JuliaData / DataAPI.jl

A data-focused namespace for packages to share functions
Other
33 stars 13 forks source link

Rename `All` to `Union`, or to `Cols`? #16

Closed pdeffebach closed 4 years ago

pdeffebach commented 4 years ago

It ocurred to me that a statement like All(Not(:x), :y) is a bit of an oxymoron. Also, if one were to construct a statement outside a transform-like function call you would see

All(Not(:x), :y)

Which raises the question, All of what?

Perhaps it could be Union(Not(:x), :y). This reads better in my opinion.

piever commented 4 years ago

One issue is that All() is used to select all columns, I think Union() would be very confusing in that sense (one would expect the empty set with Union()).

pdeffebach commented 4 years ago

We could deprecate that in favor of Union(:). This is just an idea, I'm not wedded to it but think it might be helpful.

bkamins commented 4 years ago

I agree that Union is a better name. Actually we had a bug in DataFrames.jl because All() is actually All(:) that was recently fixed. However, Union is not the best name as it is used by Base, so probably All should stay.

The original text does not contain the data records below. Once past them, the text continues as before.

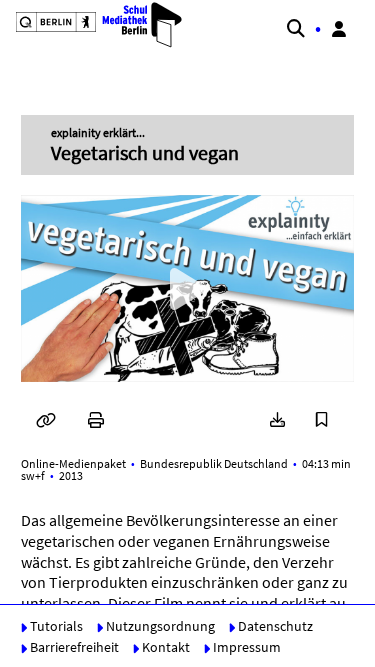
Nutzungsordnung (159, 626)
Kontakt (164, 647)
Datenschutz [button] (274, 626)
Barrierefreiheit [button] (73, 647)
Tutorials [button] (55, 626)
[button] (91, 25)
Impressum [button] (245, 647)
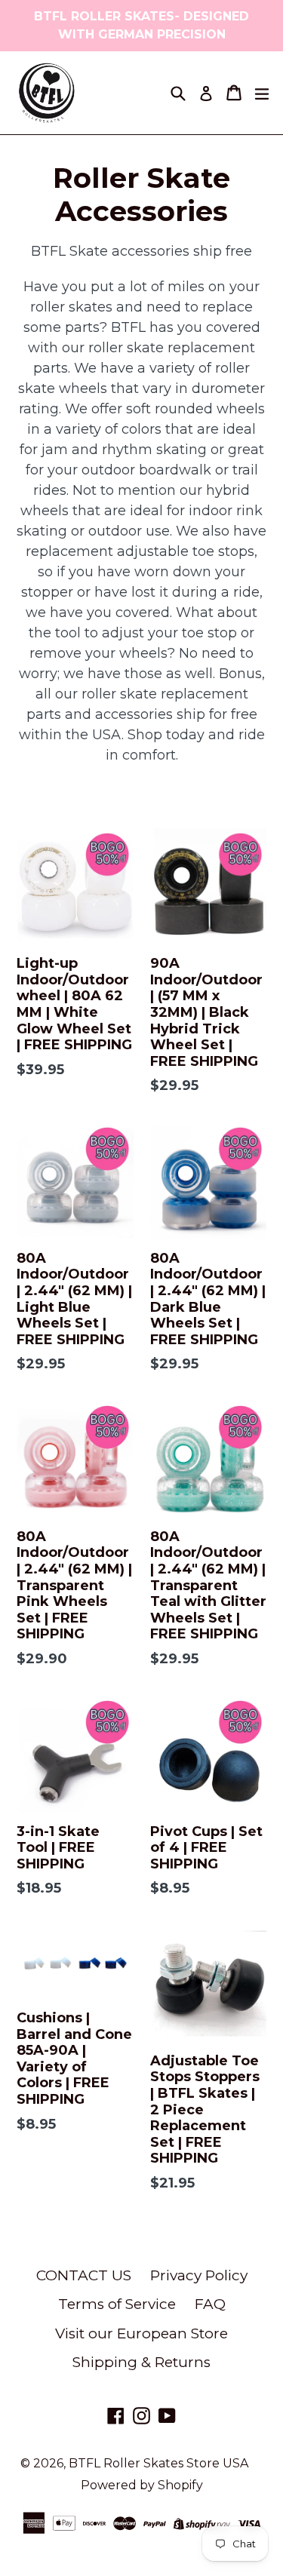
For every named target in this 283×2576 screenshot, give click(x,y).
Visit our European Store (141, 2333)
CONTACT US (83, 2275)
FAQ (210, 2304)
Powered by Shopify (142, 2485)
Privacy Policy (199, 2275)
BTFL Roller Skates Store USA (158, 2463)
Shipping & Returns (141, 2362)
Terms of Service (117, 2304)
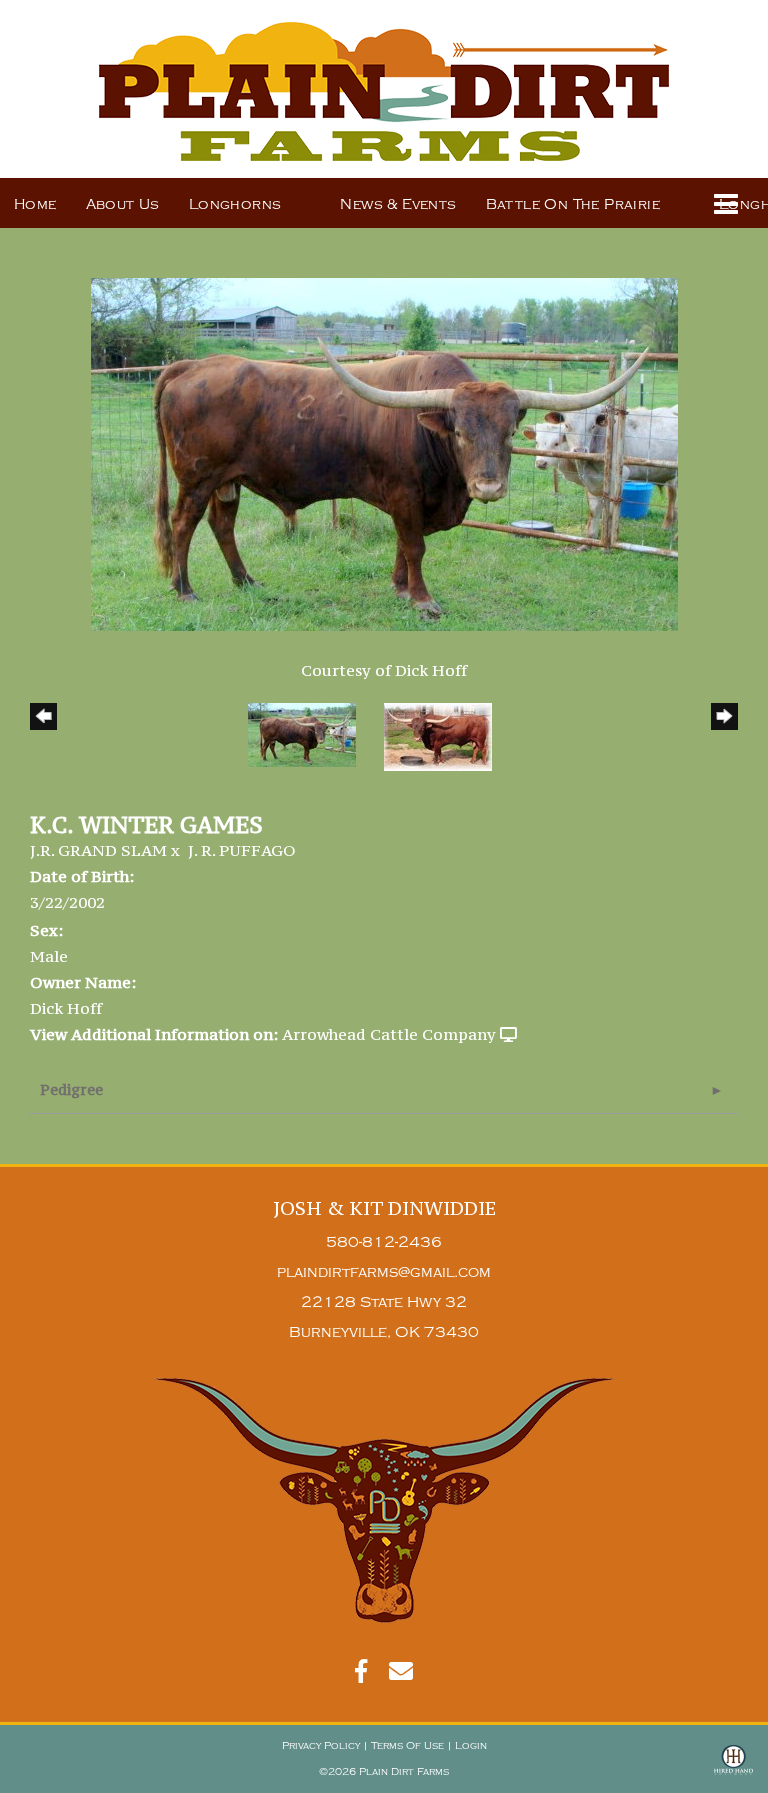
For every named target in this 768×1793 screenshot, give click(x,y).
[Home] (384, 1500)
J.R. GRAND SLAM (98, 850)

pdeffebach commented 4 years ago

Thoughts on Cols? It can be thought of as a container for Columns.

Cols(Not(:id:), r"^t", [:income, :consumption])

Makes it pretty clear that we are building a container of columns.

CameronBieganek commented 4 years ago

I think that Cols is the best choice. The docstring for All is actually incorrect:

All(cols...) Select the union of the selections in cols.

All creates a tuple of sets of columns, not the union of the sets. For example,

All(:x, :y) != All(:y, :x)
All(:y, :) != All(:)

In DataFrames.jl the ordering produced by All is used to choose the order of the columns when indexing.

The actual behavior of All is this:

I think this behavior is much better captured by the Cols name. Then Cols() would select zero columns and Cols(:) would select every column.

Tagging @bkamins, since this would be a breaking change.

EDIT: Of course maybe the docstring could just be updated. The lack of context of the word All shouldn't generally be a problem, since it pretty much always appears inside an indexing or select expression. And if All is changed to Cols, then it might make sense to change Not to NotCols, because Not can occur without an All/Cols and is subject to the same criticism of "not what?".

Here's another idea. Use Cols instead of All and write a Base.:!(::Cols) method to replace Not. Example:

df = DataFrame(r=1, x1=2, x2=3, y=4)
df[:, Cols(!Cols(r"x"), :)]

I've also thought that it might make sense to just use a literal tuple instead of All. However, I think if I saw df[:, (:x, :x)], then I would expect column :x to be repeated.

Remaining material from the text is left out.